Michael Parekowhai‘s bronze is a life-sized Indian Elephant apparently standing on its head with its feet attached to a rock. Beside it, easily overlooked, is a life-sized, Australian, Native Water Rat grooming its bronze fur. The work stands on the South Bank of the Brisbane River outside the Art Gallery. The Elephant is smooth to touch, unlike a real Elephant and I find it a pleasant sensation to run my hands over the wonderful folds in its skin.
Both animals are portrayed in an extremely accurate way, which for me, is the most important thing about any work. I am attracted to realistic sculptures in that I appreciate the skill involved. This may seem strange coming from a cartoonist. (We asked Garth for cartoon examples of these animals and he sent us two he had used to illustrate an article on the law concerning trapping of animals – see below!) The Elephant’s massive strength is somehow accentuated by the way it is pushing back on the rock to prevent itself being turned on its back. The Rat’s fussy grooming is typically rodentious – now there’s a new word for the dictionary! So I find myself liking this unusual work very much. I walk around it and realise that its placement with the background of the impressive Brisbane skyline adds greatly to my enjoyment.
Then I read about the sculpture. “The World Turns” was commissioned by the Queensland Government in 2011. The descriptive plaque tells us that the Native Rat is a hero, a traditional caretaker, together with the Native People, of the Mangroves at Kurilpa point where the Gallery stands. This initially seems to give some geographical meaning to the work. It continues by telling us that the Rat goes about his business even though he has shifted the World, as represented by the Elephant and rock, from its axis. Oh! Dear! I am becoming confused! Not hard to do, I know, but I don’t like it. I read on about how the work “reminds us that history is often recorded to highlight specific moments, but, as the world turns, there are many other stories – and these are central to our understanding of history”. Now I am truly confused! Obscure and multiple meanings, poorly written, do not serve this wonderful work well in my opinion.

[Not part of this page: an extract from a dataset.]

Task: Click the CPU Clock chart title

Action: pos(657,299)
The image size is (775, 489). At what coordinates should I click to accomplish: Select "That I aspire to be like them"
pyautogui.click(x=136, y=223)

I walk away, annoyed that what I consider to be pretentious “art speak” has spoilt my complete enjoyment of the sculpture. This situation forces me to think about which is ultimately the more important, the work or the idea that drove its creation. I know that the two cannot exist without each other and the question is a difficult one. I try to find an analogy or parallel to clarify my thinking. I find it in poetry, where I am sure that any idea is given more power by words that intelligently and beautifully rhyme rather than simply being written down? Therefore the work is the greater of the two, ultimately speaking to us of its own beauty in spite of the idea that spawned it.